According to articles about the chatrooms, the victims were blackmailed into performing forced sex acts of all kinds, from putting their underwear on their heads, to full-on rape, as quoted in an article on Koreaboo.com. You may wonder why the victims participated in the first place; initially, the operators of the site lured them via dubious job offers on places like Twitter. They were asked to send pictures of themselves, soon followed by sexual abuse videos. If the victims decided they wanted to quit, their pictures and personal information were used against them as collateral.

Two reporters from the newspaper Kookmin Ilbo eventually infiltrated the chatrooms and witnessed some of the horrific crimes, which was how they came to be known to the general public. As one reporter described:

Most of the victims seemed to be in middle school. The girls are barking like dogs. I saw the girls naked and lying on the floor of the men’s washroom with my own eyes.

The article also mentions that there was a photo of one of the administrators of the site, “Baksa,” commanding one of the victims, who had the words “Baksa” and “slave” carved into their body. The (non-consensual) scarification was a method of telling viewers that the “slaves” were under his control.
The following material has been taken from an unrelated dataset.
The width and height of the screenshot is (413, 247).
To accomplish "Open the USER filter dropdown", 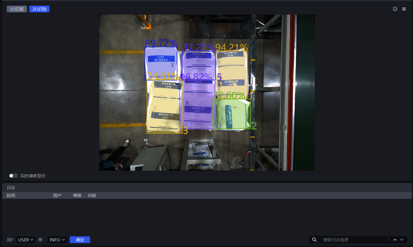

A Wikipedia article about the Nth room case explains some of its complexities. A Telegram user going by the name of “God God” created the original groups, named after their ordinal numerals (1st, 2nd, etc.), and thus the “Nth room” nickname. A second user, by the nickname of “Watchman,” advertised links to these groups in another Telegram group called “Gotham room.”

In July of 2019, a Telegram user nicknamed “Doctor” created another Telegram room on which he distributed sexually exploitive pornography, which was accessible to users via a cryptocurrency payment (likely bitcoin). Doctor threatened women by discovering their personal information, followed by uploading their pictures and videos. When news reports first came out about the story, Doctor even figured out the personal information of the reporter and made it public. Eventually, it came to light that Doctor’s real identity was a 24-year-old named Cho Joo-bin, according to the South China Morning Post.

In a second Koreaboo article, one of the victims of the Nth room case spoke out about what happened. She explained that the perpetrators lured victims, like herself, with the promise of money. They targeted young girls who were in desperate financial situations, which seems common in cases like this.

As it relates to the red room phenomenon, the concept is very similar: torture victims on video for a paying audience. The main difference in this case is that the abuse did not take place over Tor. This is not to say that everything that happens on Telegram is nefarious (just as on Tor), but like Tor, due to the app’s encryption and anonymity capabilities, it sometimes lends itself to criminal activity.

It makes one wonder, however, if there are other such cases taking place on Telegram, or on other such apps like Signal or Tox. No verified stories have come out about such things as of yet, but the possibility exists.